Rover, which employs 40,000 people in the UK, warned today it may be forced to shift production abroad because of the damaging effects of Britain's soaring pound.

The company has begun slashing the number of UK-made components in its new range of cars, and taking parts from abroad. The ultimate step will be to build the vehicles elsewhere in Europe, a senior executive said today.

The move threatens not only jobs at Rover's four major plants at Swindon, Oxford, Birmingham and Solihull but also thousands of jobs in Britain's components industry, which employs a further half a million people.

Proposals to build Rover's range of cars, including a new Mini and a new luxury car, at European plants have been put forward in a closely-guarded plan to protect the firm from what car chiefs call a "currency crisis".

Rover spends £4 billion a year on components for its vehicles - including the Land Rover and Range Rover models and the MGF as well as its family and fleet cars such as the 600, 800, 400 and 200 - with 90 per cent of parts currently flowing from the UK's components industry. The company has confirmed this will be cut to 75 per cent for a new model. Rover, which despite being owned by German company BMW loudly stresses its "Britishness", says it would not totally abandon Britain where it plans to build 540,000 vehicles this year.
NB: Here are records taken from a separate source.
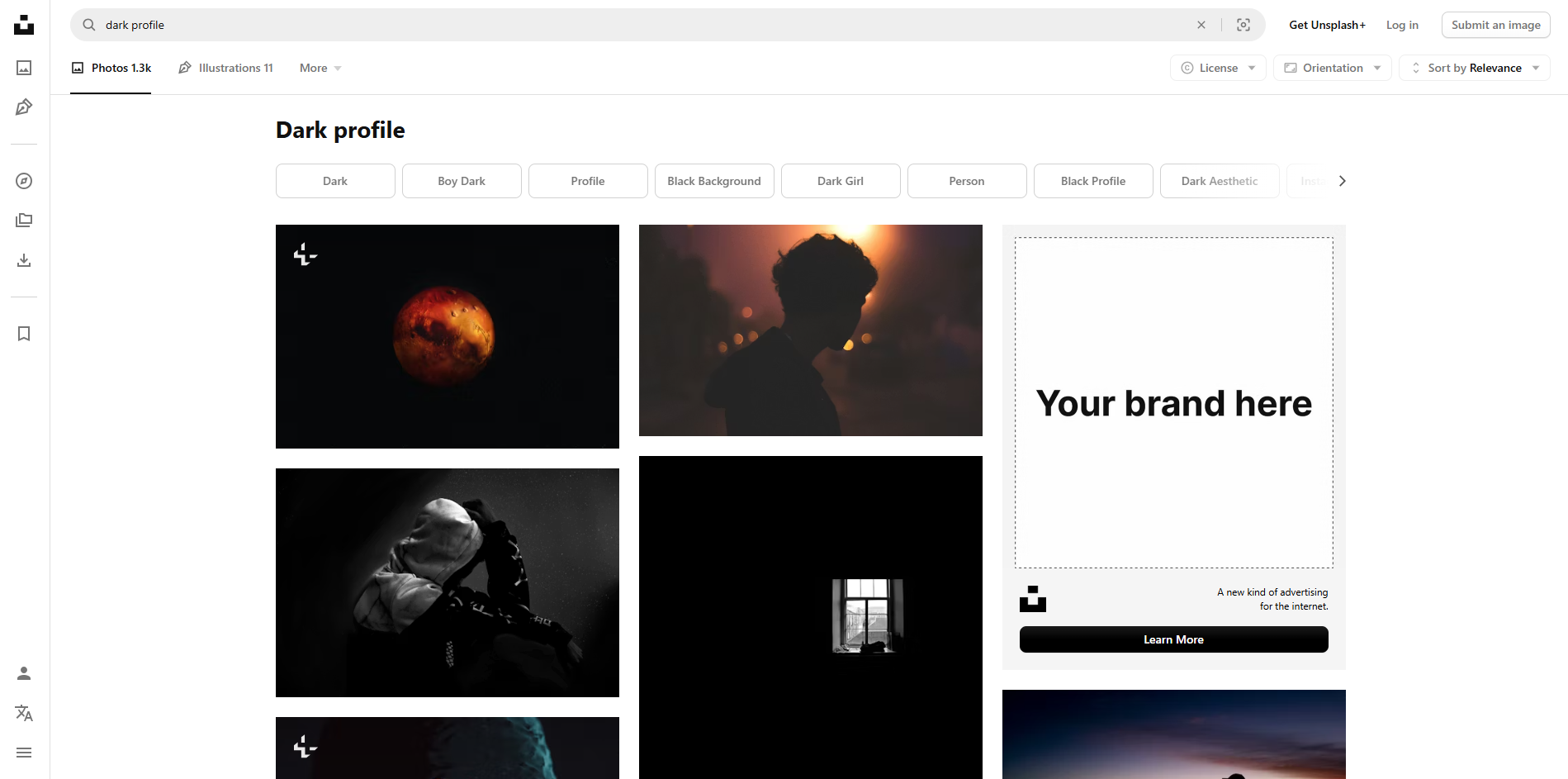Open the hamburger menu at the bottom sidebar

tap(24, 753)
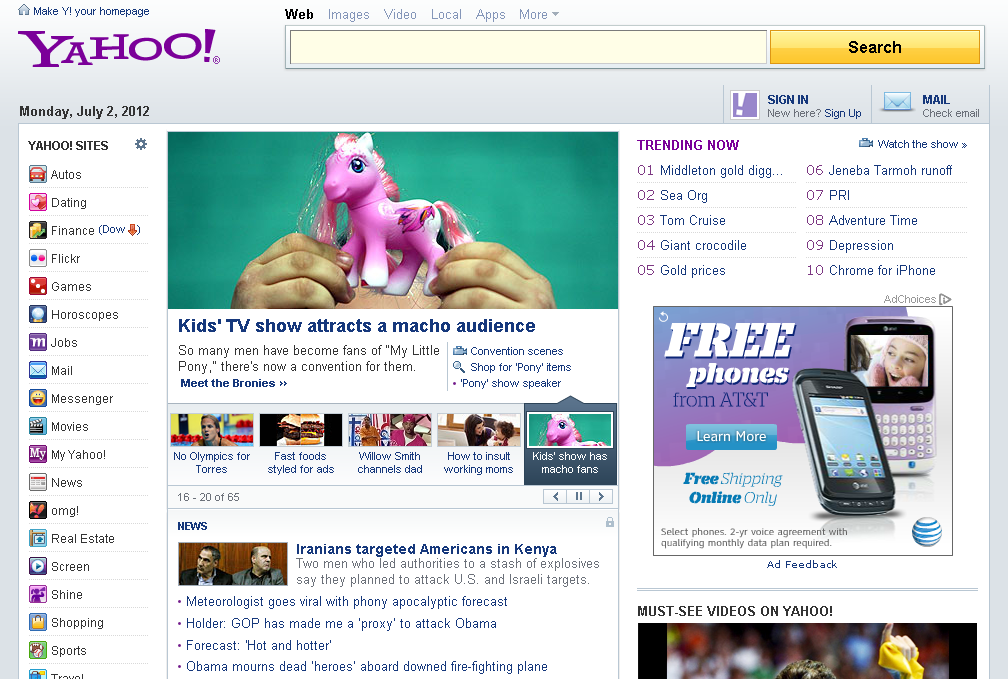This screenshot has height=679, width=1008.
Task: Open the Mail envelope icon in header
Action: click(x=897, y=103)
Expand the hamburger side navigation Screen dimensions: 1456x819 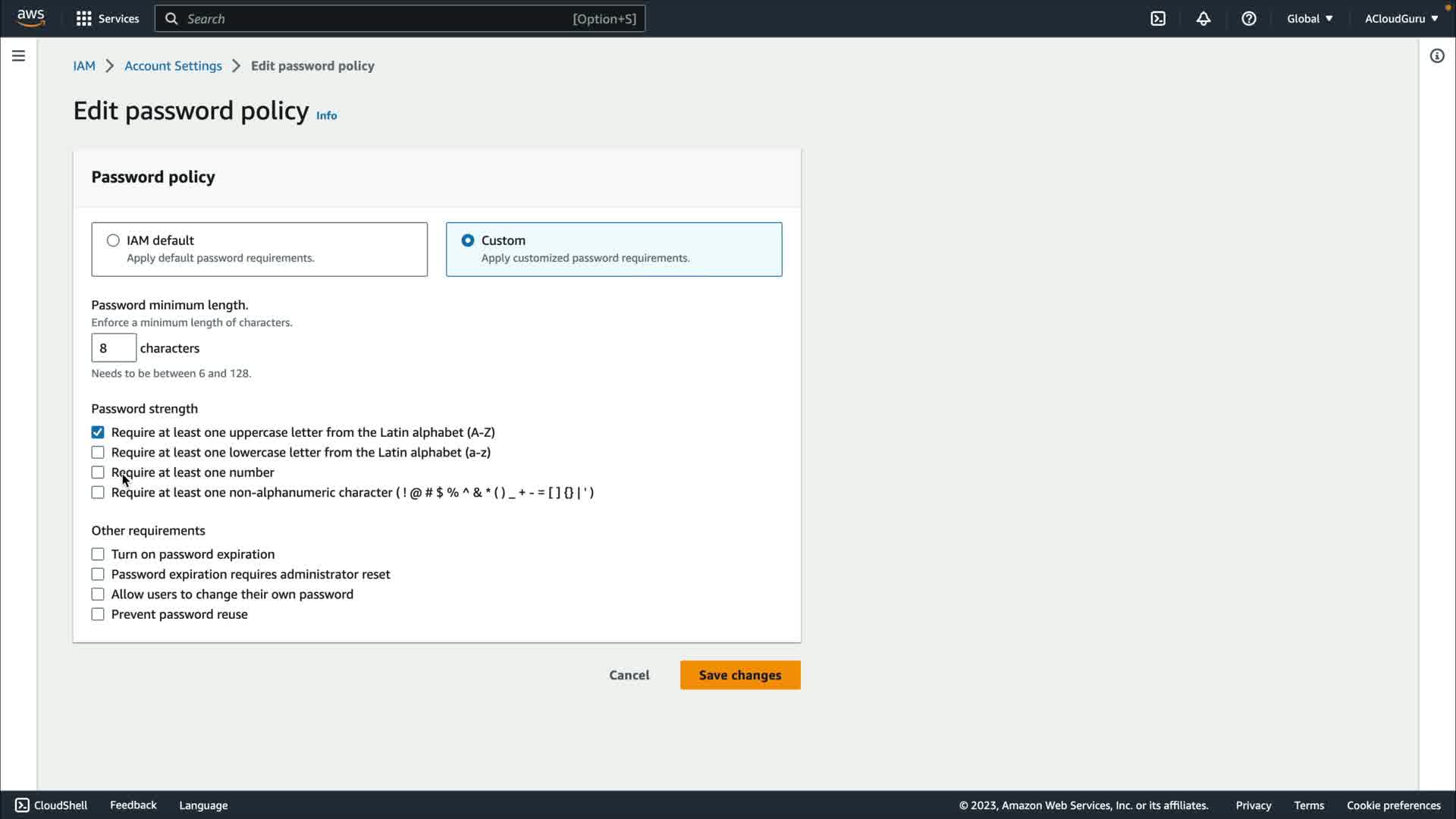click(x=18, y=56)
A senior executive confirmed: "Rover will continue manufacturing here because its roots are a strong brand value. But the currency situation is so serious that we have to consider the possibility of building abroad."

Walter Hasselkus, Rover chairman, has said the currency situation will prevent the firm from achieving its break-even target by the end of the decade and that losses added up to "hundreds of millions of pounds".
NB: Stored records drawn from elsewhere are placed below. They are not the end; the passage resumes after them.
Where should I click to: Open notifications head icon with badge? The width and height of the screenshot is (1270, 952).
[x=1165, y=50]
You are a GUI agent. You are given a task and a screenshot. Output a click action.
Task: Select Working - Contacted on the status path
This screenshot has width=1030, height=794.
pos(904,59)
Meanwhile, industry leaders and the City warned the Bank of England that its probable hike in interest rates this week - the seventh since Labour took office - could tip the whole economy into recession.

With manufacturing output on the verge of entering negative figures for the first time since the recession of 1992, the predicted rate rise of 0.25 per cent - setting the new rate at 7.75 - could have disastrous consequences.